I’m probably not the best advice columnist you’re going to read. After all, I’ve been divorced. I also have a child out of wedlock and I wasn’t even very involved in her teenage years. I’m currently single as well. Clearly, I haven’t gotten this figured out yet. Perhaps what I can offer is that I’m not altogether unhappy about any of this. I made choices in my life and they had outcomes. Life happens. We live, and hopefully, we learn.

Perhaps the single most relevant statement I have heard concerning relationships is simply this; never make a priority of someone who considers you an option.

Taken to heart, this statement acts in two ways. First, it should teach you not to keep yourself emotionally involved and entangled with someone who seems to have your best interests as second to their own. Secondly, and probably even more importantly, it should admonish you not to seek entanglement with someone you’re not willing to give your best to.

If it’s more important to attend a ballgame, take the business trip, pursue that secretary or just hang out with the guys instead of attending to her, well, then that’s probably just exactly what you should be doing. Just plan on doing it alone because, ultimately, if she isn’t the first priority, then she’s just another option. Obviously, if she’s just an option for you, then your relationship is probably in trouble.

If you’re divorced, and reading this, then I’m just going to assume you are trying to make sense of one of life’s most confusing problems; how to get your needs met by the person you married, or how to make sure you get your needs met the next time around.

Well, for starters, don’t do it again. To avoid this, you’ll need to take a good, long, hard look at what you brought to the table to create the situation you find yourself in now. I absolutely guarantee that no matter how you might feel right now about your relationship, most of the problem is with you, not her.

You see, you chose her every bit as much as she chose you somewhere along the line. It doesn’t matter which one of you has left the relationship (or is preparing to), the reason the relationship ended (or is about to) is because one of you decided to stop bringing your best to it. The only question remaining is whether it is already too late, or whether you can change your behavior and perhaps salvage what has likely been a serious commitment of time and energy towards the other person? This I can tell you with assurance; if you want your relationship back, your partner is not going to change. You have to. If there is any part of that statement that gives you pause, then chances are good this person isn’t really who you need to be with. Sorry.

If you’re on the other end, the one who left the relationship, then first off, congratulations on being willing to risk your current unhappiness for a chance to find something that feels better. It’s a very hard thing to do, to acknowledge you aren’t getting your needs met in a partner. Of course, I’m going to challenge you that as much as you have had the courage to walk away, the fact that you ultimately felt you had to probably points to either poor initial choices, or a series of poor choices you made along the way that created an untenable situation. I invite you again to take a serious, extended time for self reflection and pay attention to how the decisions you made along the way ended you up here.

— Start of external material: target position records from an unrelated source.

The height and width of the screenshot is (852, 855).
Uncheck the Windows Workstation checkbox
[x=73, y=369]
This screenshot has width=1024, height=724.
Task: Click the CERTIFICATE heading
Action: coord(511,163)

For the record, my marriage ended by my choice. There were many, many happy aspects to my marriage, and my ex-wife is a good woman and one I am always happy to see when we meet. She remarried shortly after our divorce to a man that has provided what I could not, and fifteen years later I still couldn’t be happier for them. The success of her next relationship has shown me over time that I made the right decision. Could we have saved our marriage? Yes, we probably could have. I probably could have learned to be better at asking her for what I needed, and she could have learned the same.

In some ways, upon reflection I truly do wish I had worked harder at it when it felt like it was slipping away. However, then as now, I had some good role models. What I saw the clearest was that I was unsatisfied and was looking for something more. I truly don’t believe she ever could have provided what I sought, because what I sought was change. She wanted stability. She found a stable man, and I found a dozen unstable women.

If you believe you can be happy with a person that is seeking to end a relationship with you, then you need to ask them what, specifically, needs to change, and then you have to change it. Period. If you are unwilling, or they are asking something of you that you simply cannot (or will not) change, then you can save a great deal of heartache by honoring them enough to let go. If, on the other hand, you feel you have just released yourself from an unsatisfying relationship, then the questions to ask are how to keep taking care of yourself in a way that makes you happy, and what needs weren’t being fulfilled in your last relationship that you can focus on improving in your next one?

Alas, I must conclude this short essay with a bit of a conundrum, but perhaps the most important question you can ask yourself; what makes you happy?

Answer that, and then perhaps you can be happy with someone. Clichéd and true, happiness comes from within.